Les fluides supercritiques peuvent être utilisés pour extraire des analytes à partir d’échantillons. Les principaux avantages de cette technique sont le faible coût des fluides utilisés, l’absence de contaminants et une élimination plus simple et moins coûteuse que celle des solvants organiques conventionnels.

L’extraction par fluide supercritique (SFE) repose sur le principe selon lequel la solubilité des composés dans un fluide supercritique augmente fortement avec la densité du fluide et que différents solutés présentent des solubilités différentes dans les mêmes conditions opératoires.

La SFE constitue une méthode importante pour la purification à grande échelle de matrices liquides ou solides complexes, telles que les effluents pollués. Le principal avantage de cette technique est que le fluide supercritique peut être facilement éliminé après l’extraction en diminuant la température, la pression ou les deux simultanément. Le fluide repasse alors à l’état gazeux, tandis que les espèces extraites se condensent sous forme liquide ou solide. Le problème du retrait du solvant d’extraction est ainsi éliminé. L’un des exemples les plus connus de cette technologie est la décaféination du café.


Instrumentation

Les principaux composants d’un système SFE sont une pompe, une chambre d’extraction, une chambre de récupération et un dispositif de collecte.

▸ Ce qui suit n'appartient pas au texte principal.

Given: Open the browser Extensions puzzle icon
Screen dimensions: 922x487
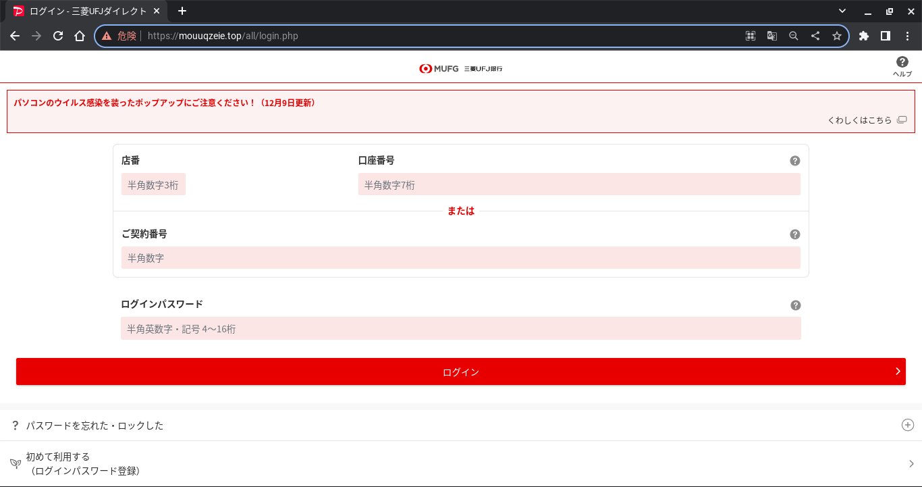Looking at the screenshot, I should (x=864, y=36).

Pour générer un fluide supercritique, le dioxyde de carbone est comprimé au-delà de sa pression critique à l’aide d’une pompe. Le mélange à séparer est placé dans la chambre d’extraction puis mis en contact avec le fluide supercritique. L’un des constituants du mélange (composant A) présente une meilleure solubilité dans le fluide supercritique et est ainsi extrait, laissant un résidu enrichi en autres constituants. Le solvant chargé est ensuite transféré vers une chambre de récupération dans laquelle le composant A est récupéré en diminuant la densité du fluide. Cette diminution de densité peut être obtenue en augmentant la température à pression constante, mais elle est plus fréquemment réalisée en réduisant la pression à température constante. Après décompression, deux modes de collecte des analytes extraits peuvent être utilisés : la SFE en ligne (« on-line ») et la SFE hors ligne (« off-line »).

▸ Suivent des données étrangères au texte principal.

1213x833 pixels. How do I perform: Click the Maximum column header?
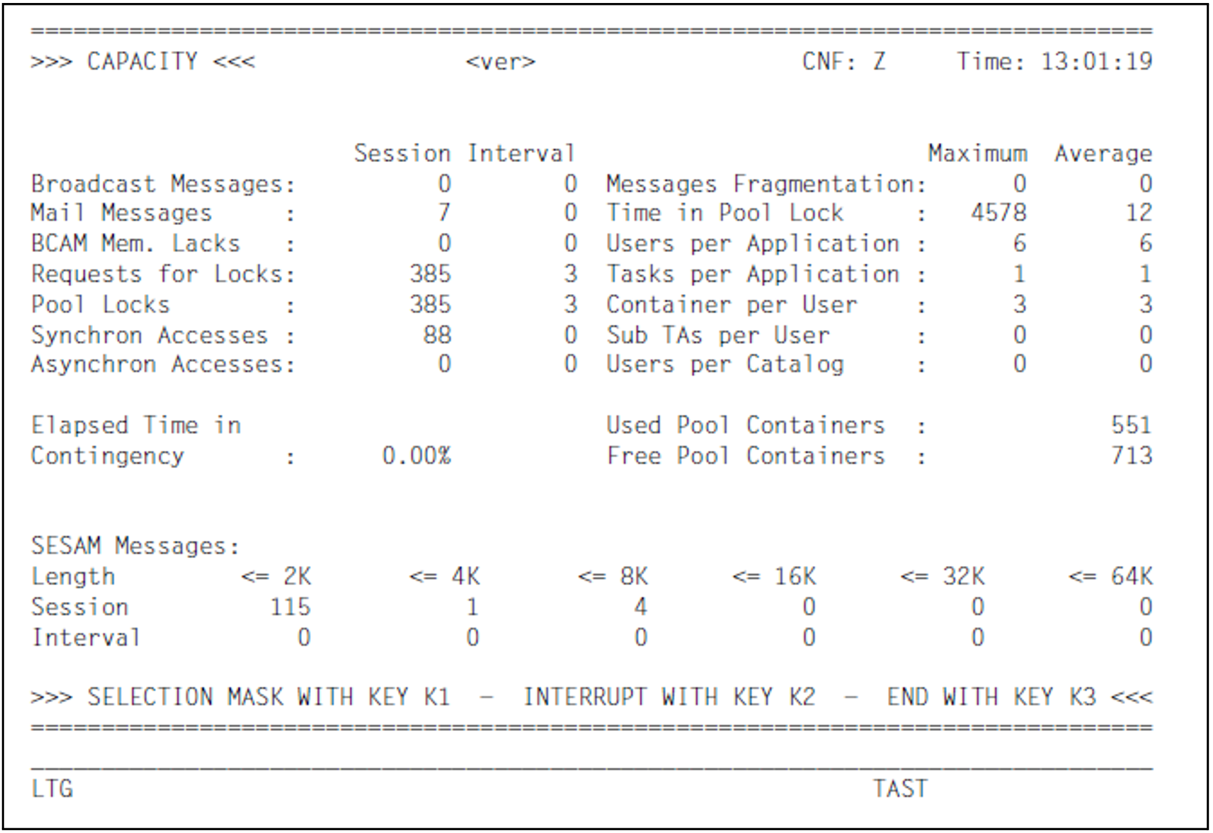tap(978, 153)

Dans la SFE en ligne, les analytes extraits sont directement couplés à un système de séparation chromatographique tel qu’une SFC, une chromatographie en phase gazeuse (GC) ou une chromatographie liquide haute performance (HPLC) associée à un système de détection adapté. Le couplage direct avec la GC est limité aux composés volatils, tandis que la combinaison SFE-SFC peut être utilisée pour des molécules de masse molaire plus élevée.

L’approche hors ligne permet l’extraction et la concentration des analytes avant leur analyse ultérieure par HPLC.